Assignment: The required output is the whole listing below, unchanged.

Data:
..............................

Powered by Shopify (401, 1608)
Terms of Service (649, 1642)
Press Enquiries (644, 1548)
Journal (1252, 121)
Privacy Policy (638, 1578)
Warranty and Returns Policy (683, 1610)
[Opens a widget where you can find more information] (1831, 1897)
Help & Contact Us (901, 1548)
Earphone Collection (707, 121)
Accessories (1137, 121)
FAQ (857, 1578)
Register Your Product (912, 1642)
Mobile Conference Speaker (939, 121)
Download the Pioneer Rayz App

..............................

Task answer:
Powered by Shopify (401, 1608)
Terms of Service (649, 1642)
Press Enquiries (644, 1548)
Journal (1252, 121)
Privacy Policy (638, 1578)
Warranty and Returns Policy (683, 1610)
[Opens a widget where you can find more information] (1831, 1897)
Help & Contact Us (901, 1548)
Earphone Collection (707, 121)
Accessories (1137, 121)
FAQ (857, 1578)
Register Your Product (912, 1642)
Mobile Conference Speaker (939, 121)
Download the Pioneer Rayz App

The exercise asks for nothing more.